Even if the push doesn't trigger any jobs?


Really, I'm beginning to think that comment 43 was right on, we should just empower the person who's going to implement this to make these kinds of decisions.
(In reply to John O'Duinn [:joduinn] from comment #42)
> from offline discussions about *how* to detect problems with try repo.
> 
> 1) jakem: is it possible to detect how long a lock exists for a repo on hg
> server? From email with developers this morning, they had 5 different stuck
> lock incidents on try in the last 24 hours. If lock-on-repo is possible to
> monitor, maybe it'd be a good early-warning of repo problems?

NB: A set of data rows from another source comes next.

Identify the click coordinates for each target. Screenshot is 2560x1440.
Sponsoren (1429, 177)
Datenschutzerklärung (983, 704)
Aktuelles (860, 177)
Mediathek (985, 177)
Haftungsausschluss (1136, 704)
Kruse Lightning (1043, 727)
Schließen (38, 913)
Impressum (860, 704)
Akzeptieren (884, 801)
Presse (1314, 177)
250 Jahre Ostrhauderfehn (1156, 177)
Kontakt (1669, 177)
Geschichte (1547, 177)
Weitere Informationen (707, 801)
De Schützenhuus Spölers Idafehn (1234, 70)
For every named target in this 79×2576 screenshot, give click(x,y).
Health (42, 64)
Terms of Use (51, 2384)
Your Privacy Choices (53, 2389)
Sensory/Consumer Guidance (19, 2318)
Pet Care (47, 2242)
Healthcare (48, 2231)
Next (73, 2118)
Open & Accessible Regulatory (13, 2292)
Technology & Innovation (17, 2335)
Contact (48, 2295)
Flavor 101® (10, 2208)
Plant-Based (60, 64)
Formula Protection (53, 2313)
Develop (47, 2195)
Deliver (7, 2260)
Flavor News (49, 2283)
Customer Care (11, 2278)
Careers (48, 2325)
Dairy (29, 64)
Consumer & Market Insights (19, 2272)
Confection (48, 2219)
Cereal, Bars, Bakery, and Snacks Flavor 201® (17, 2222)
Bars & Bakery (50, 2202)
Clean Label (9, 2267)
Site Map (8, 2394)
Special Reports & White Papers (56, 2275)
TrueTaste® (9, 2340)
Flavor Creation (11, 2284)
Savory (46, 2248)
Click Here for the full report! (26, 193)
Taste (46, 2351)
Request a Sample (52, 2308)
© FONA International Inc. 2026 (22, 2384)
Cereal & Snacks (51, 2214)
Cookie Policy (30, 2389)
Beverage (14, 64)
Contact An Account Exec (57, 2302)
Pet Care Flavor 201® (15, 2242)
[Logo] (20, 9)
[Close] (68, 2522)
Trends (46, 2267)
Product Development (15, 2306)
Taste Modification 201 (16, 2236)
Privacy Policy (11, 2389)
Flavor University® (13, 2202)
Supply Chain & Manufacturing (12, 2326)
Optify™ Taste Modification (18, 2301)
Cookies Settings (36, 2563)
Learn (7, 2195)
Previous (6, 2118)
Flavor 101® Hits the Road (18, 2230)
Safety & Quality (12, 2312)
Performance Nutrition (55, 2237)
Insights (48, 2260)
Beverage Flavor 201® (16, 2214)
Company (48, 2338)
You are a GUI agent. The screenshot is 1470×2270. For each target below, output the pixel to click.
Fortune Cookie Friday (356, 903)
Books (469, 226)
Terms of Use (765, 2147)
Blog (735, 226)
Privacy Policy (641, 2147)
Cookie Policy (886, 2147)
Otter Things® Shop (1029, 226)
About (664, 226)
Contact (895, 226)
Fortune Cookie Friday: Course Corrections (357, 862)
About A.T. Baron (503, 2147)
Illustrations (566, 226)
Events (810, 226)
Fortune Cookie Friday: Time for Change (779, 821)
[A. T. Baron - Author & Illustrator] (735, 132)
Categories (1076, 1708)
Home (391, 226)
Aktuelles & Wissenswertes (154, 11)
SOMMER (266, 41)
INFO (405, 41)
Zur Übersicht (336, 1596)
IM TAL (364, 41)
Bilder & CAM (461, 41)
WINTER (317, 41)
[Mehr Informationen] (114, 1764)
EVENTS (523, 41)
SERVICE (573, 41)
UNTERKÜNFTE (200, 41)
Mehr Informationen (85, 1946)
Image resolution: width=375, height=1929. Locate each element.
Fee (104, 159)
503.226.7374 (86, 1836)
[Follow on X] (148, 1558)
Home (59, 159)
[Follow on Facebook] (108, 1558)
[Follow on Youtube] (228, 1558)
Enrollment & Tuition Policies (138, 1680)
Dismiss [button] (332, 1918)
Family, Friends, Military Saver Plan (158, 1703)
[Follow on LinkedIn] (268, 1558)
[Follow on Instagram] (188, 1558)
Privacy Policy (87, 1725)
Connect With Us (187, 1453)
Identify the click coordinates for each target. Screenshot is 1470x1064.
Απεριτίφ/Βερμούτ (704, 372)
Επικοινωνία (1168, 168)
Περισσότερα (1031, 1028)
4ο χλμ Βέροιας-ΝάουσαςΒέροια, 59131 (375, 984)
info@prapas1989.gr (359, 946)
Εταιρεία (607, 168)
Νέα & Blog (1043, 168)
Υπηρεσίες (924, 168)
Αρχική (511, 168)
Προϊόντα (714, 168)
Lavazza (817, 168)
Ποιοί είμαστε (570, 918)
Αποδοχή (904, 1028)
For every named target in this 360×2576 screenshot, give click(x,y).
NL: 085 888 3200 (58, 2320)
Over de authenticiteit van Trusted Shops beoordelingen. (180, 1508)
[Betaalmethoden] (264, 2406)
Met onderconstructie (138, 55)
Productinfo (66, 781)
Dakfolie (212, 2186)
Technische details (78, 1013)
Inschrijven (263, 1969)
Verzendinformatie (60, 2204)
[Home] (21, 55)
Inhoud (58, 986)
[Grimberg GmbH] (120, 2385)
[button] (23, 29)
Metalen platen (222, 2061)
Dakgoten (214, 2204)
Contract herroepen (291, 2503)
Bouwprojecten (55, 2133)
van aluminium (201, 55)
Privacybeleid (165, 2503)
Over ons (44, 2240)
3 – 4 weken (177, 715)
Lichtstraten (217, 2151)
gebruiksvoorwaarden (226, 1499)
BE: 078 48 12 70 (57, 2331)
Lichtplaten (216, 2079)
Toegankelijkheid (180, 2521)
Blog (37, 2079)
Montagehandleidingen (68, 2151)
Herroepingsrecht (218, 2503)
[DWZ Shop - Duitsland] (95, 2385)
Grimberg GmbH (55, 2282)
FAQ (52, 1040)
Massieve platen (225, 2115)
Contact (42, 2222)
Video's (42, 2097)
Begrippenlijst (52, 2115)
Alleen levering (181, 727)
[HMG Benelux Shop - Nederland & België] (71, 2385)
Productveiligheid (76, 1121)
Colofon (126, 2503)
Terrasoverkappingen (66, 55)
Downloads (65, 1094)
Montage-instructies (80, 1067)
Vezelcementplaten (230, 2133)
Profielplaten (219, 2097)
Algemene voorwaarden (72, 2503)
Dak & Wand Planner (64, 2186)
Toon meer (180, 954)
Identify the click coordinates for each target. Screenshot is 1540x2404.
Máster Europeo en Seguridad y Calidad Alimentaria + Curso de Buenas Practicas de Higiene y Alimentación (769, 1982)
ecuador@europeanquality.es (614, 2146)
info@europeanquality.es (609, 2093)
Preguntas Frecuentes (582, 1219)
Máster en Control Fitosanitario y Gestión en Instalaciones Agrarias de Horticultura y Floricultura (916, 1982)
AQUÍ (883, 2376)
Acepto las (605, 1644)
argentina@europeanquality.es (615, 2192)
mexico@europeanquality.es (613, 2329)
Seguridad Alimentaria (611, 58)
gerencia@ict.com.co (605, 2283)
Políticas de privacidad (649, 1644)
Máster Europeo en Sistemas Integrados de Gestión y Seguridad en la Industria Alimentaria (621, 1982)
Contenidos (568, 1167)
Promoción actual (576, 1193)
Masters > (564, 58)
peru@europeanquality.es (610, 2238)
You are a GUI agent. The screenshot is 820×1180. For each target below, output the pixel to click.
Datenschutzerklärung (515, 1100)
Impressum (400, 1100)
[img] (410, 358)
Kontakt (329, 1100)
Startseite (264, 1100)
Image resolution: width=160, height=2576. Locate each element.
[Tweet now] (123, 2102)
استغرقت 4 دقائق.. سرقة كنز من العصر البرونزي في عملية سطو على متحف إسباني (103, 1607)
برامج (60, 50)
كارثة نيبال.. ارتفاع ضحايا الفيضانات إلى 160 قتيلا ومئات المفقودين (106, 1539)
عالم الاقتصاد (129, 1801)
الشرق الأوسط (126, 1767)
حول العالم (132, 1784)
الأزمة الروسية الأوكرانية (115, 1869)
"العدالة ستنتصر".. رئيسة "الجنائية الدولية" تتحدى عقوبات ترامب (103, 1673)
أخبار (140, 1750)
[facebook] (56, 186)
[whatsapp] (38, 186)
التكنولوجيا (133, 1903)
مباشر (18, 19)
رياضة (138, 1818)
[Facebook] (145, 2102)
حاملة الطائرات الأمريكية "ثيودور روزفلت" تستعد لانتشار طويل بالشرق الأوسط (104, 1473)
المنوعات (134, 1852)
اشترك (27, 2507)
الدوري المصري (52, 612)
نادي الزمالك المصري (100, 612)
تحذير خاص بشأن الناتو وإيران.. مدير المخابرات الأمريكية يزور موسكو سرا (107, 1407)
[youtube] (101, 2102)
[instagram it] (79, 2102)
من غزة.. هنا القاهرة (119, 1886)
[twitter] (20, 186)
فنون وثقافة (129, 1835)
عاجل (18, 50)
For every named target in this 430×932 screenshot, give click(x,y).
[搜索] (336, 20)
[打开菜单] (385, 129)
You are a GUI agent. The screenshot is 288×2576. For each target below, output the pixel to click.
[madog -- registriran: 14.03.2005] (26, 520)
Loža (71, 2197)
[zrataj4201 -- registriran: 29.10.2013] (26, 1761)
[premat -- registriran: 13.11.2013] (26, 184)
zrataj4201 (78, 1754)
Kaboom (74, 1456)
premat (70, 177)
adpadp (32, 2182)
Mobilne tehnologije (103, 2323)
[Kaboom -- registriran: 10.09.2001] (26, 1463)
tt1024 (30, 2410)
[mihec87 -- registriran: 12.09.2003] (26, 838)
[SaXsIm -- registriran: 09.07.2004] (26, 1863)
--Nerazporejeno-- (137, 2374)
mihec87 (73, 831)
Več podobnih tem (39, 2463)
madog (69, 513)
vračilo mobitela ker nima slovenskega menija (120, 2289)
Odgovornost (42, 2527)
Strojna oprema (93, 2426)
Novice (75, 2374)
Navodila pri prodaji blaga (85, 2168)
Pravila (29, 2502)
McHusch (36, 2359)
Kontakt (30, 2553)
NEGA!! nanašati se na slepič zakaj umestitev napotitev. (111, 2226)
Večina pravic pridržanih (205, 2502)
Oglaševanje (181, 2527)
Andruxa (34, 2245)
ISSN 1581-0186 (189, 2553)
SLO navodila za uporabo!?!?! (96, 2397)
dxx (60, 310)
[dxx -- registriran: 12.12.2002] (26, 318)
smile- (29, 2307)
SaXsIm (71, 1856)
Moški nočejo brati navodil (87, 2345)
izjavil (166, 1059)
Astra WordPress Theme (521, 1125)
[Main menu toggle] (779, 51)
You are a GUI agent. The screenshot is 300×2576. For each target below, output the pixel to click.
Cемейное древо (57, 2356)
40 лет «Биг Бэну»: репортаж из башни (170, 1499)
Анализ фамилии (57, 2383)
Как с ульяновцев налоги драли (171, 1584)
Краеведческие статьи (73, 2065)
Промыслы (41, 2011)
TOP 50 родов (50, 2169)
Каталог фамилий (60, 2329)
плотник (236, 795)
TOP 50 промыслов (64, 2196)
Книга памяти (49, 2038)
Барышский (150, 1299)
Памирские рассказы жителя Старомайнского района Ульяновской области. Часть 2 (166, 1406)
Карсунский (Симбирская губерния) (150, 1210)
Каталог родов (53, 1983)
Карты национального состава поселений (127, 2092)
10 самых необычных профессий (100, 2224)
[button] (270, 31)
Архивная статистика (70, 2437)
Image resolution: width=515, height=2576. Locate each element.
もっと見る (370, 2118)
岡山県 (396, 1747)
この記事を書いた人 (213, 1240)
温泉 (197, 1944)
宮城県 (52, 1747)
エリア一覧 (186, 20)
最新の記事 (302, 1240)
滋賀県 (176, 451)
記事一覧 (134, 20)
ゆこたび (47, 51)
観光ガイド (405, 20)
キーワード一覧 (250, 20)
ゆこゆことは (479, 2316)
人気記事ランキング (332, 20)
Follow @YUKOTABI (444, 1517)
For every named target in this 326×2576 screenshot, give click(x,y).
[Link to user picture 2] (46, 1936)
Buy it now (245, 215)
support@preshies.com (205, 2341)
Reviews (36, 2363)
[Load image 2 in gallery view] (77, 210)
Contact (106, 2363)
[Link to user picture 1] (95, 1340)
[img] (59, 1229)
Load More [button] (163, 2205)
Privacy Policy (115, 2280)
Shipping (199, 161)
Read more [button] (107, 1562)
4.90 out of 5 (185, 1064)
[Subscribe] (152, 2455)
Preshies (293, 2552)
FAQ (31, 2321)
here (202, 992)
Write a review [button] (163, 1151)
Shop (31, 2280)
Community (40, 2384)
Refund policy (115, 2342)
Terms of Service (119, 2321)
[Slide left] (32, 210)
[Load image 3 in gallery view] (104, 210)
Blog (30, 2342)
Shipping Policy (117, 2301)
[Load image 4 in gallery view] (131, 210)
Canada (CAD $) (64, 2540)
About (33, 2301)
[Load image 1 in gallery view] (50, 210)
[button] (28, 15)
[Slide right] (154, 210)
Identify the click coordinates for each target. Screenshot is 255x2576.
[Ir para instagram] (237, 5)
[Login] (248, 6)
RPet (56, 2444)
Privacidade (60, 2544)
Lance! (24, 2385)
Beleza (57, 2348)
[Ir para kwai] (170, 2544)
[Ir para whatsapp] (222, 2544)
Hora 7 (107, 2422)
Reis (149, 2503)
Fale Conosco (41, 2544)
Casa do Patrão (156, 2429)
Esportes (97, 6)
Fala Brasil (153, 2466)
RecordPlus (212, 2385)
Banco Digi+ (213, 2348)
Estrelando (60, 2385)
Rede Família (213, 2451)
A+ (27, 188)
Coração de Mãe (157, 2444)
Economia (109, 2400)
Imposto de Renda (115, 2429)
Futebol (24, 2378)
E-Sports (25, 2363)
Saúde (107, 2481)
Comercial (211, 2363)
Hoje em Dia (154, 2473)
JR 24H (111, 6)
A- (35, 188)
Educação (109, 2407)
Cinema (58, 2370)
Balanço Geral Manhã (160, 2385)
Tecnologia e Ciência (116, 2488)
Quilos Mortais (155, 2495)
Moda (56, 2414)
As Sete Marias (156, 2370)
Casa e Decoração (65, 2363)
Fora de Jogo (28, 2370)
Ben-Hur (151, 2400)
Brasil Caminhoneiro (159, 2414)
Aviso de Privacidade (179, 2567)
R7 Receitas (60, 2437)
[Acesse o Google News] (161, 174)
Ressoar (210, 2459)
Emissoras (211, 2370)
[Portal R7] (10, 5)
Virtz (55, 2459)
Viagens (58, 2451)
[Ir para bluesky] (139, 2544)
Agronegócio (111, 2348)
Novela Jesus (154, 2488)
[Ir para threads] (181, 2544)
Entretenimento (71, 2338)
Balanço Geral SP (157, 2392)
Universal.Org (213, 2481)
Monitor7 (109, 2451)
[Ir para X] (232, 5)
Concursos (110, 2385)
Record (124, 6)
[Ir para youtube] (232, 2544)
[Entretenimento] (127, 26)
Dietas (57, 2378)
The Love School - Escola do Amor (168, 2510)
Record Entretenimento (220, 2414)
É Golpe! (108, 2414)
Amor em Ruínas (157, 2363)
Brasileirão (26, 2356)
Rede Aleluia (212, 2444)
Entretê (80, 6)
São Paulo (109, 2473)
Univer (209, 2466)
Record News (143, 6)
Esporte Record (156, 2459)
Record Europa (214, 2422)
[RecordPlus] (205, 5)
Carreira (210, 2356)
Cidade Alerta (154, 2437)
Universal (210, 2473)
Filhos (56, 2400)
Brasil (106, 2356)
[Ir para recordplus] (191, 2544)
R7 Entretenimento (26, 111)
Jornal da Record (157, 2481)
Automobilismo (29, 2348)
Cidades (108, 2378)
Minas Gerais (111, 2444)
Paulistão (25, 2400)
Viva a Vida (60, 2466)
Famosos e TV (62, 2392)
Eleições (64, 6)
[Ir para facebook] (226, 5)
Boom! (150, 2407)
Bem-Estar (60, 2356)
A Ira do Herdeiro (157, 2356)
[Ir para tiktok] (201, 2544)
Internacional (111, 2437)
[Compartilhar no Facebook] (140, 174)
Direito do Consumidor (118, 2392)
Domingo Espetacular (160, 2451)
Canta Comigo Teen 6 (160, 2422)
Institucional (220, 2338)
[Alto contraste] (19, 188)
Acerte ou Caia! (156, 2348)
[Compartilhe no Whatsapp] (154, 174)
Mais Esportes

It can be done, but will take some doing. One problem is the lock files are in many different places. They're all something like "<repo>/.hg/lock" of course, but the <repo> is not at a consistent depth, and so scanning for them is extremely slow. We essentially have to find out where they all live, monitor them somehow, and then report that data out in a usable way.

The simplest solution I can think of is a cron that (presuming it knows what files to look at) simply runs "ls -l" on each file, writes the output to a file, and puts that file somewhere it becomes web-visible. This contains a timestamp and a username. The consumers are developers and admins... I think this format would be easily understood. :)

This is merely a "who has it locked right now and for how long" capability. Trending on this is harder... it won't answer the question of "how long has repo X been locked this month". That's the kind of thing we would have to think about more.
Flags: needinfo?(nmaul)
(In reply to :Ehsan Akhgari (needinfo? me!) from comment #51)
> > The above monitoring has been disabled until folks sort out the requirements:
> >  - commenters in this thread want "real push" timing
> >  - running real pushes has the following side effects:
> >    - inflates load metrics (could be resolved by changes to tbpl & buildbot)
> 
> Even if the push doesn't trigger any jobs?

Yes -- it counts as a commit, and that skews the ratio of jobs/commit and compute hours/commit.

Those are the longest running metrics we have, and need to be kept meaningful for comparison. We did adjust the numbers for the duration of my experiment, but that was non-trivial.

> Really, I'm beginning to think that comment 43 was right on, we should just
> empower the person who's going to implement this to make these kinds of
> decisions.

And the requirements have now been expanded to "not mess with existing metrics" and "not mess with developer views" (tbpl, etc.).
(In reply to comment #53)
> (In reply to :Ehsan Akhgari (needinfo? me!) from comment #51)
> > > The above monitoring has been disabled until folks sort out the requirements:
> > >  - commenters in this thread want "real push" timing
> > >  - running real pushes has the following side effects:
> > >    - inflates load metrics (could be resolved by changes to tbpl & buildbot)
> > 
> > Even if the push doesn't trigger any jobs?
> 
> Yes -- it counts as a commit, and that skews the ratio of jobs/commit and
> compute hours/commit.
> 
> Those are the longest running metrics we have, and need to be kept meaningful
> for comparison. We did adjust the numbers for the duration of my experiment,
> but that was non-trivial.

What are those data points used for, and who uses them?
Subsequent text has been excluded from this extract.